-- Given request A --
In the road safety article, what position does Anneke Smit hold?
-- Given request B --
Pick up the road safety article where it stops and write its next few sentences.

-- Article --
----

A one kilometre stretch of road, from Wyandotte Street East to Ottawa Street, was closed for several hours.

Newton believes the city’s approach has long favoured the needs of drivers over the safety of other road users, such as pedestrians and cyclists.

“Instead of saying, how can I get vehicles through this stretch of Walker Road as quickly as possible, it should be how do I keep pedestrians and cyclists safe on this road,” Newton said.

CTV News has confirmed at least five pedestrians have been involved in motor vehicle collisions since the beginning of September.

Anneke Smit, the director of the Centre for Cities at the University of Windsor, said what’s happening on the roads is due to the “lack of action.”

“The slow implementation and almost non-implementation of that [Vision Zero] report, at some point, I mean, we have to reckon with what the impacts of that are,” Smit said.

The recommendations in the Vision Zero Action Plan consist of three types of implementations — those done by data collection and analysis, those requiring a “complete streets” policy and those that could be implemented in a single step.

Smit said the city must find a balanced approach to improve safety along the roads.

----

-- Raw data --
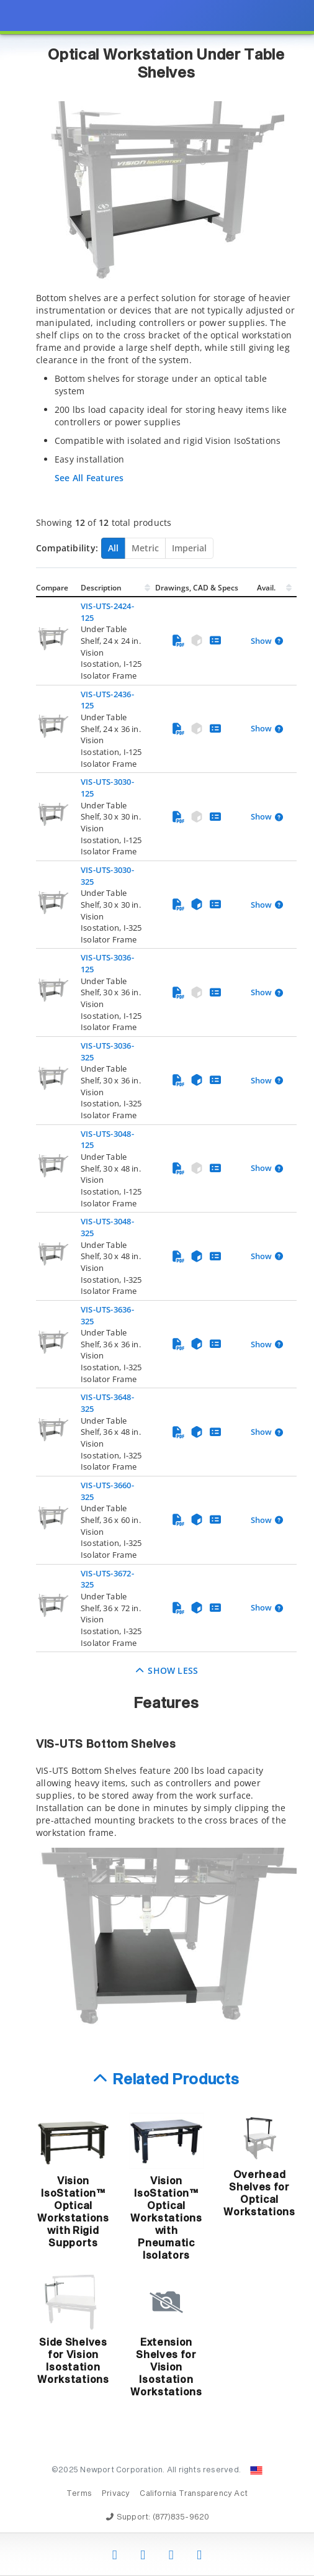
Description (101, 587)
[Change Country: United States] (256, 2470)
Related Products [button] (176, 2079)
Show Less (167, 1670)
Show (261, 641)
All (113, 548)
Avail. (267, 587)
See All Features (89, 478)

----

-- Exercise output A --
She is the director of the Centre for Cities at the University of Windsor.

-- Exercise output B --
“It's about taking a holistic approach that requires the implementation of a number of different measures to get to a point where the priority is on the safety of those vulnerable road users because we have to understand they are everywhere,” she said.

“The decisions people are making to not get on a bike or to walk because of the danger that they're facing, those have widespread implications across our community, and we need to take that seriously at this moment.”

The action plan states the goal is to eliminate fatal and major injury collisions on streets within 15 years of adoption of the plan. However, for Newton, there’s hope the latest tragedy will spark movement far sooner than expected.

“We've got the policies, let's just, you know, do it, get the work done for people’s lives,” Newton said.